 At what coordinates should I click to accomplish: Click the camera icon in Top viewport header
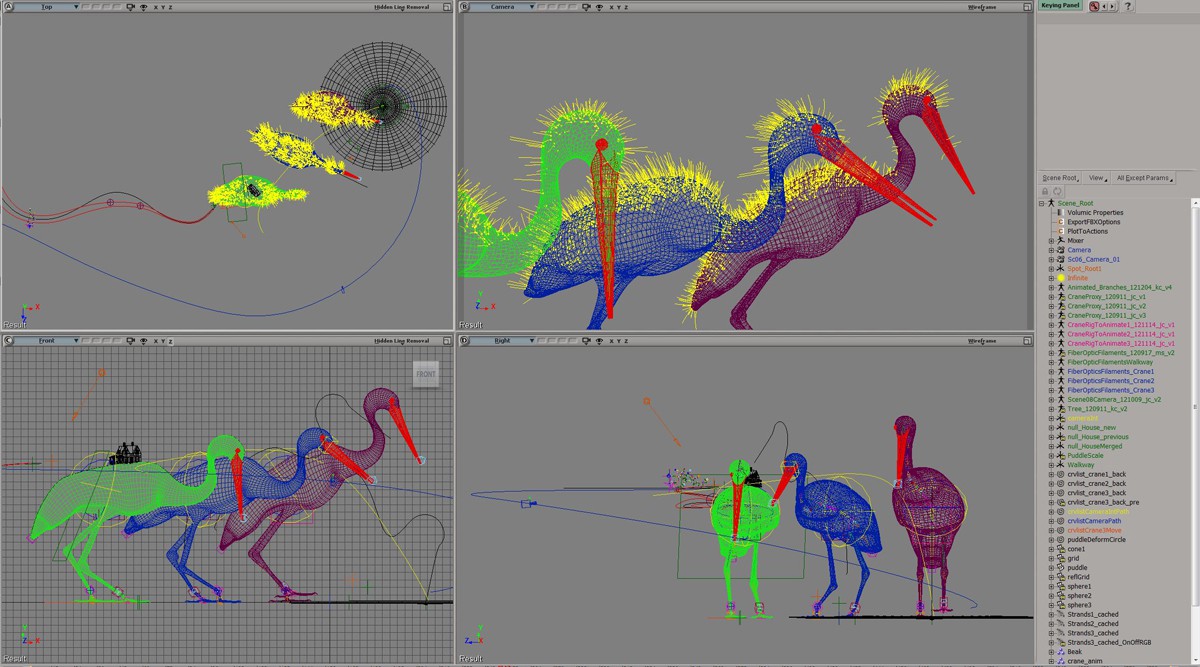pyautogui.click(x=131, y=6)
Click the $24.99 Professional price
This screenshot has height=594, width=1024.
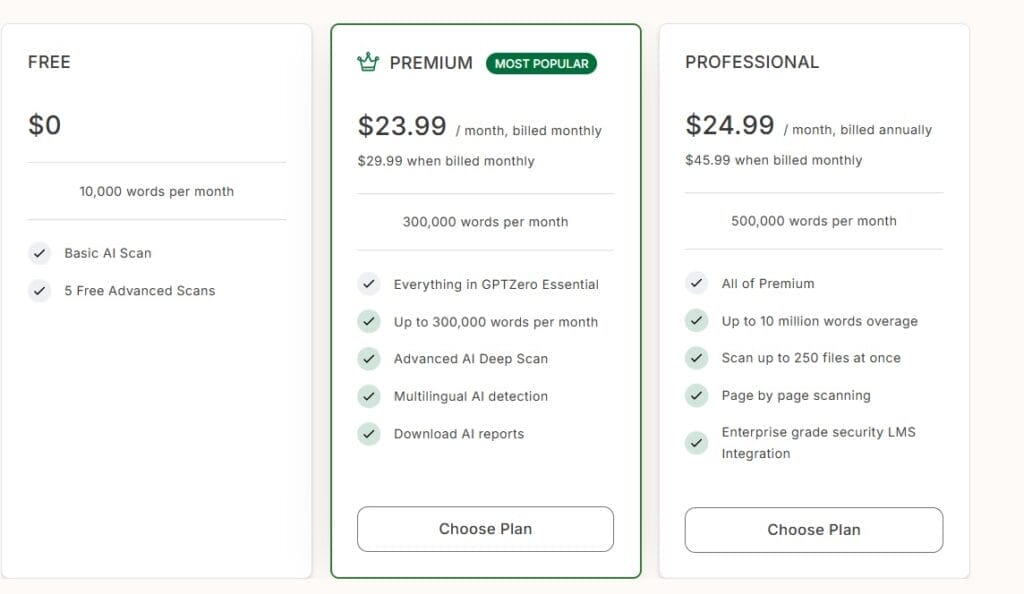coord(730,125)
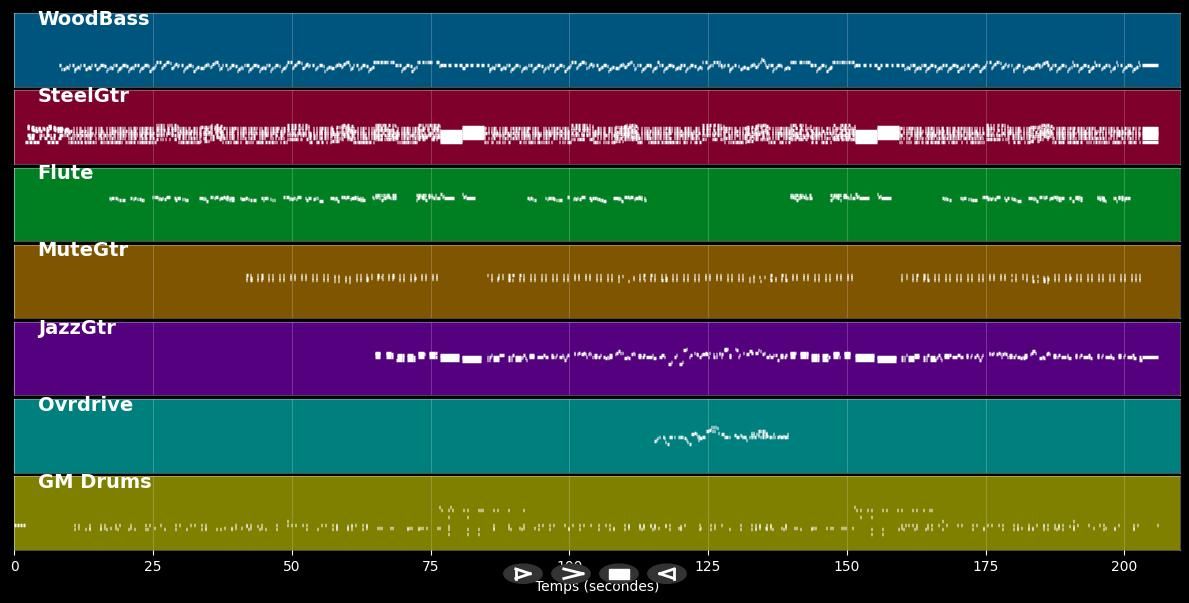Click the Ovrdrive note cluster in teal lane
Viewport: 1189px width, 603px height.
(x=722, y=435)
◆ ◆ ◆
» **Description of the task**
For this exercise, restate the material exactly and skip every picture.

» **Response to this task**
 At what coordinates should I click to accomplish: Click the camera icon in Top viewport header
pyautogui.click(x=131, y=6)
Click the $24.99 Professional price
This screenshot has height=594, width=1024.
coord(730,125)
Click the Ovrdrive note cluster in teal lane
Viewport: 1189px width, 603px height.
(x=722, y=435)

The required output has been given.